Abstract 1144: Diazoxide and Ischemic Preconditioning Enhance Phosphorylation of GSK-3β During Myocardial Ischemia in Pigs
Introduction: Phosphorylation at serine-9 residue (Ser9) and subsequent inactivation of GSK-3β via the Akt/PI3-Kinase pathway was recently shown to play an important role in the protection and enhanced cell survival afforded by ischemic preconditioning (PC) in isolated rat hearts.
Hypothesis: We assessed the hypothesis that cardioprotective doses of PC or pharmacological preconditioning with diazoxide alter GSK-3β phosphorylation in an in vivo swine model subsequently exposed to regional ischemia.
Methods: Barbital-anesthetized open-chest pigs underwent 15 min complete occlusion of the left anterior descending coronary artery, a period that produces minimal necrosis. Hearts treated with PC were subjected to two cycles of 5 min ischemia and 10 min reflow prior to test ischemia. Pharmacologically preconditioned hearts were infused with a cardioprotective dose of diazoxide (3.5 mg/kg, 1 ml/min i.v.) prior to occlusion. Proteins were extracted from transmural ischemic and nonischemic regions of left ventricular tissue.
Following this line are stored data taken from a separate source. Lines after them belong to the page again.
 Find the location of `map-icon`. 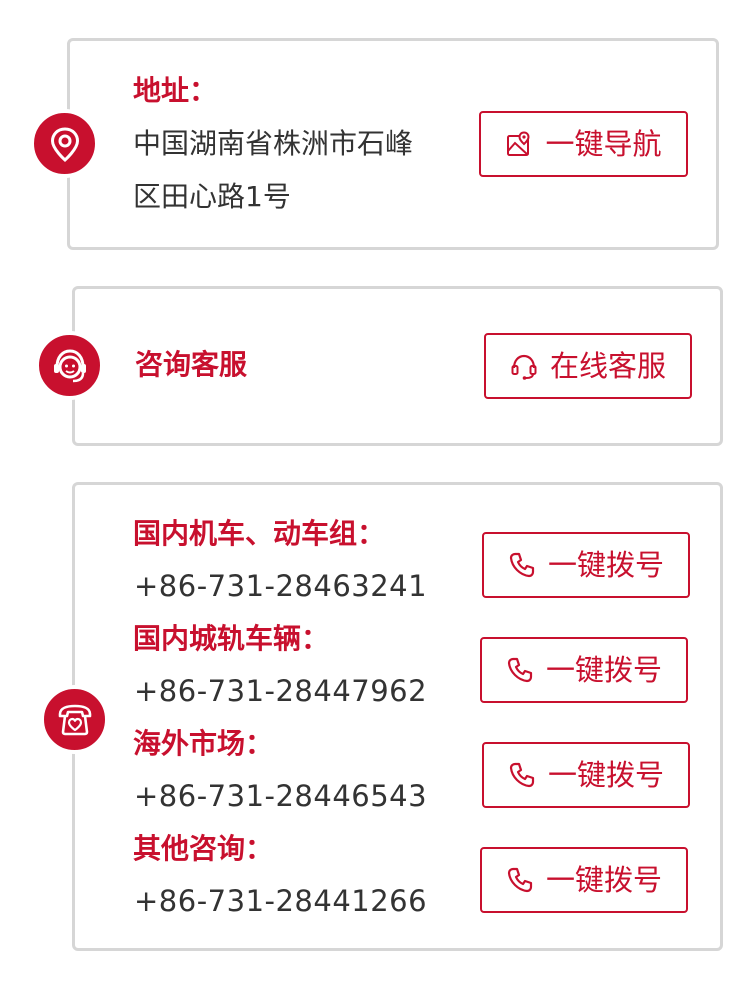

map-icon is located at coordinates (518, 144).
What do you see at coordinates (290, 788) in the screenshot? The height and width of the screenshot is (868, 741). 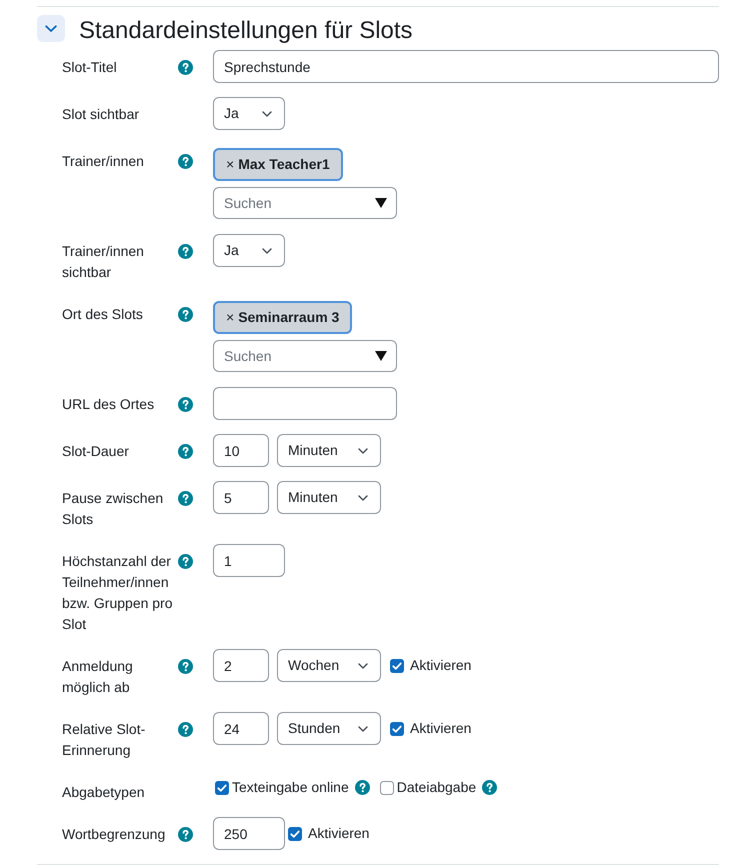 I see `checkbox-label: Texteingabe online` at bounding box center [290, 788].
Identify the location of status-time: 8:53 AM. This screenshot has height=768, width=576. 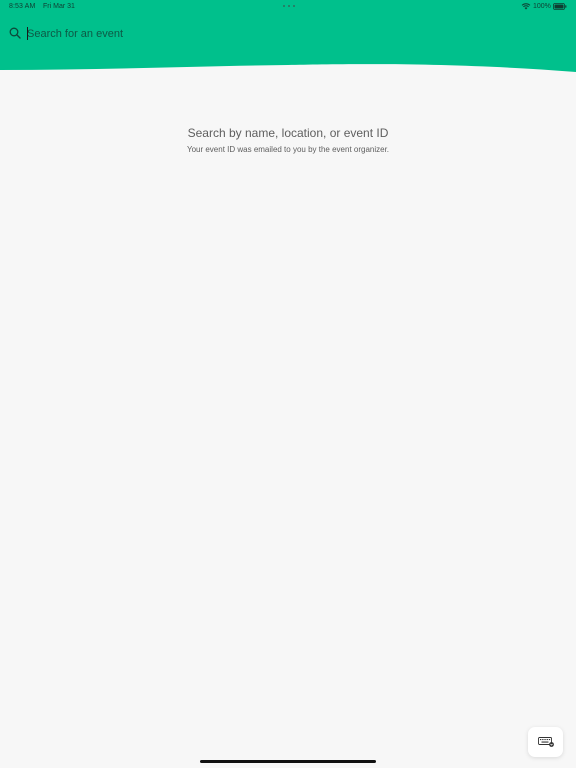
(22, 6).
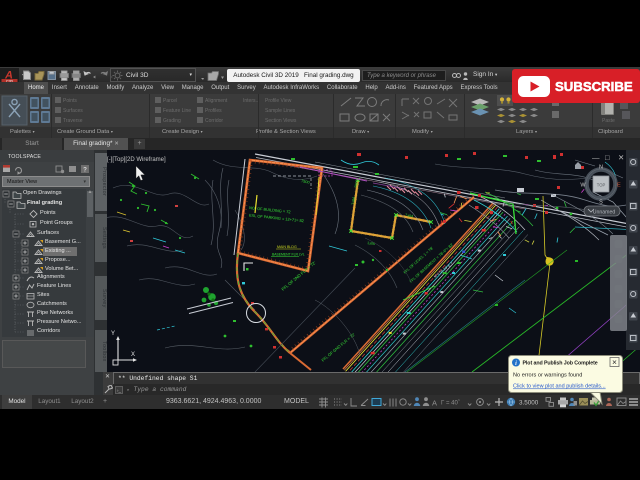 This screenshot has height=480, width=640. I want to click on svg-text: Profile View, so click(278, 101).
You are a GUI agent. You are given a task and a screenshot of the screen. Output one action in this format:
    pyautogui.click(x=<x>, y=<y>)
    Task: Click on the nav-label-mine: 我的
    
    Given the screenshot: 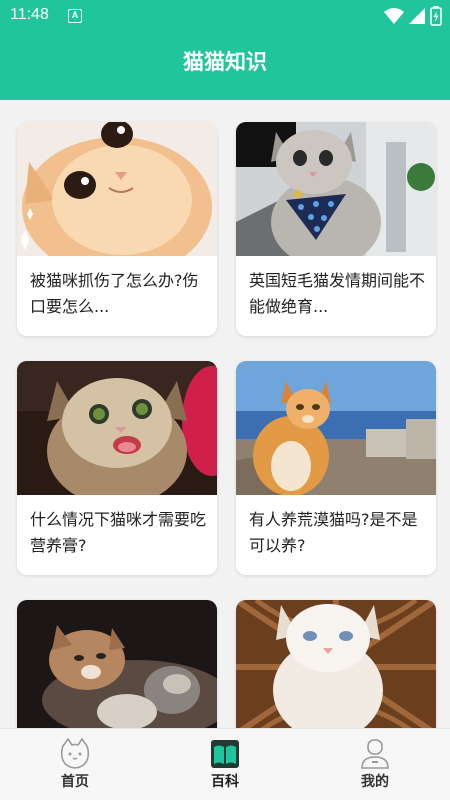 What is the action you would take?
    pyautogui.click(x=375, y=782)
    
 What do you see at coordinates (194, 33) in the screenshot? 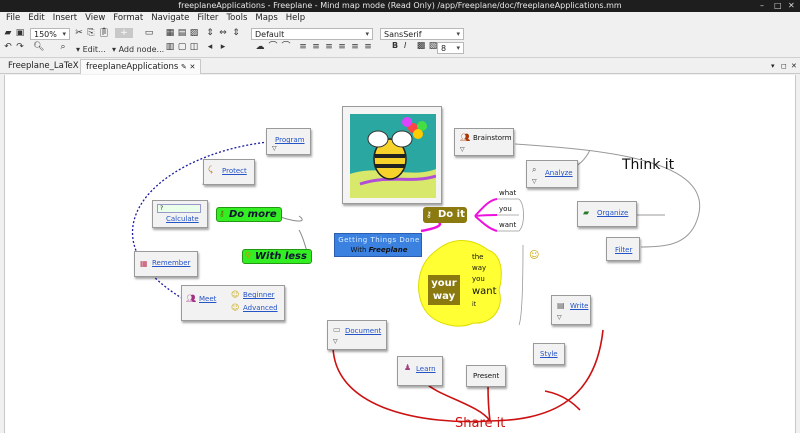
I see `style-icon: ▨` at bounding box center [194, 33].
Western blot analysis was performed on three groups of hearts (n=5 each group) subjected to control (no pretreatment), PC, or diazoxide treatment.
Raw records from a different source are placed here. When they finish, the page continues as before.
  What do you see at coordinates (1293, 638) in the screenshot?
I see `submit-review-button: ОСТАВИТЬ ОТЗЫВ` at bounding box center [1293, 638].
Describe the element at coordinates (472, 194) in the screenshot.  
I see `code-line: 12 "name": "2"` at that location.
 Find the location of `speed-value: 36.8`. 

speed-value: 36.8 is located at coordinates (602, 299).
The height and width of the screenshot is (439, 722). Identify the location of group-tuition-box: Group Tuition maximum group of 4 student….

Results: Both PC and diazoxide caused a significant and consistent increase in GSK-3β phosphorylation in subepicardial, midmyocardial, and subendocardial ischemic regions compared to time-matched control tissue. These studies provide the first evidence linking PC and diazoxide treatment to GSK-3β phosphorylation in an intact large animal model.
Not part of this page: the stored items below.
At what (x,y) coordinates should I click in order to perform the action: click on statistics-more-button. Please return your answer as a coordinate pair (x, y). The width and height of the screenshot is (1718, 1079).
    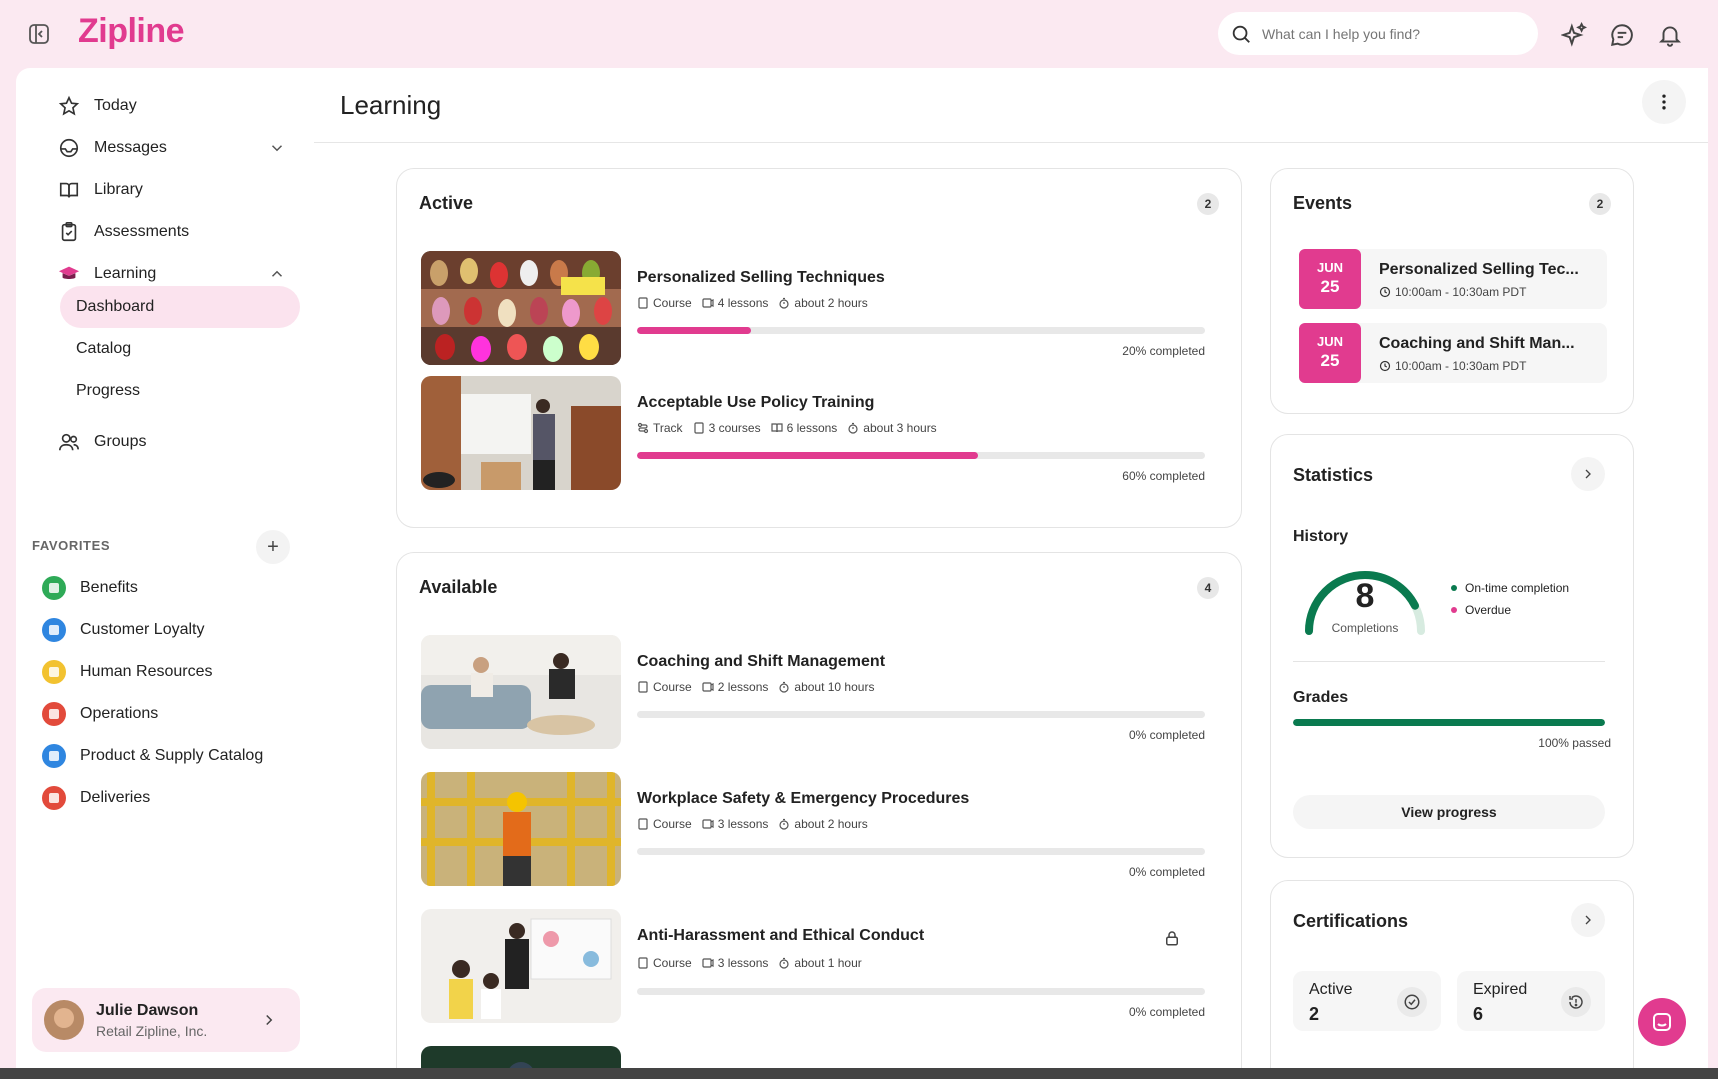
    Looking at the image, I should click on (1588, 474).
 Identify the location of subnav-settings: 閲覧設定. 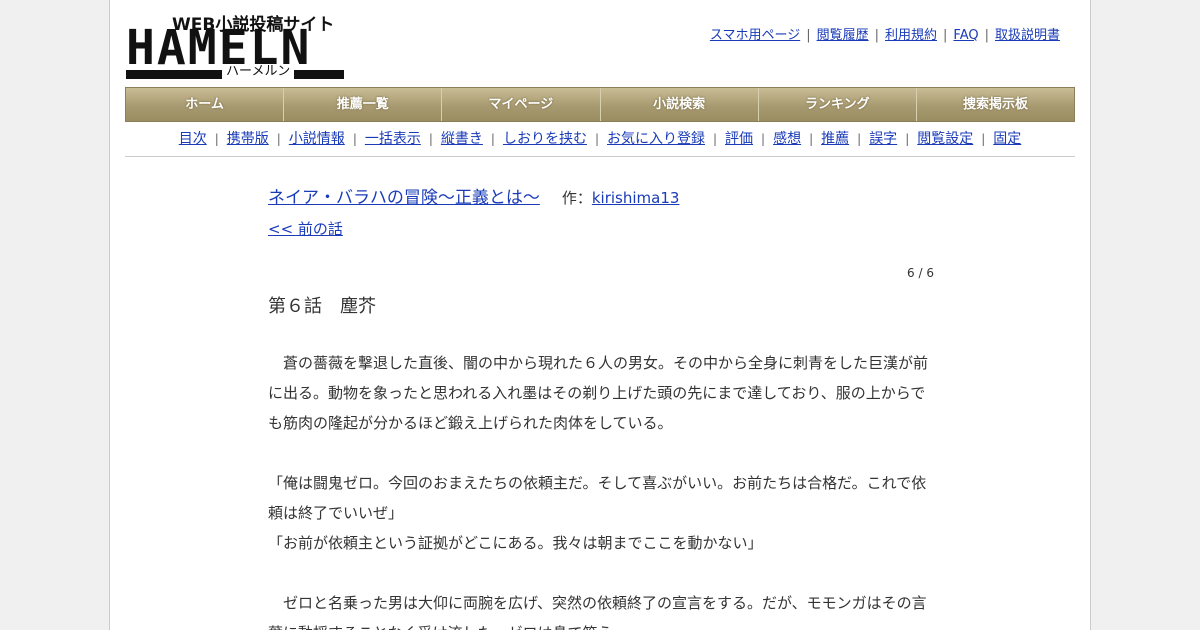
(945, 139).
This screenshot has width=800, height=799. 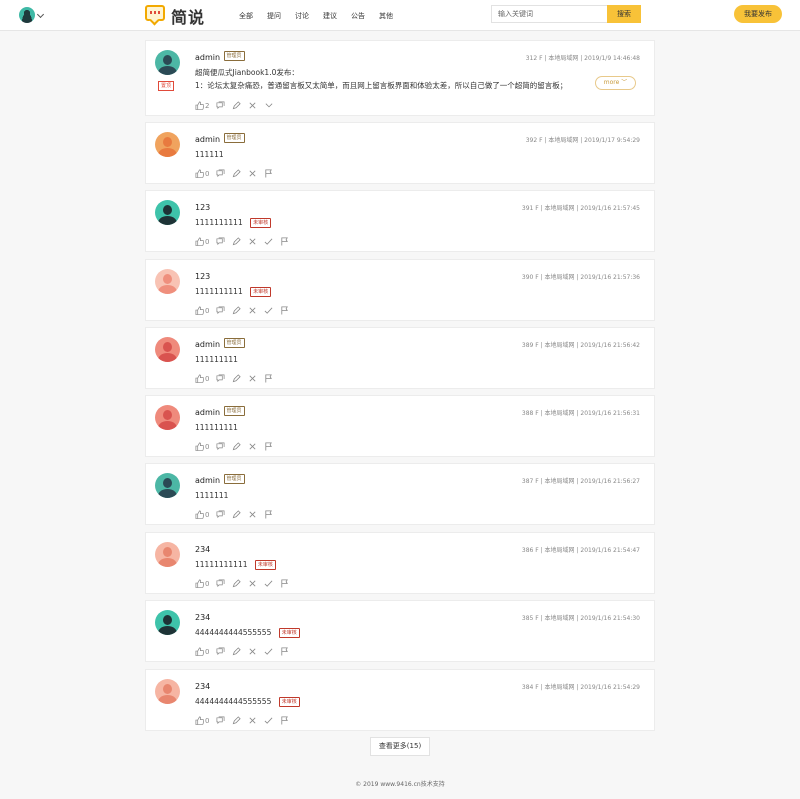 What do you see at coordinates (386, 16) in the screenshot?
I see `nav-other: 其他` at bounding box center [386, 16].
Conclusion: These data are consistent with a cardioprotective role for inactivation of GSK-3β by these interventions, and indicate that the protective cellular mechanism may be in place during the period of sustained ischemia and prior to final reperfusion. Pharmacological modulation of GSK-3β activity could have utility for protecting the myocardium against ischemic injury.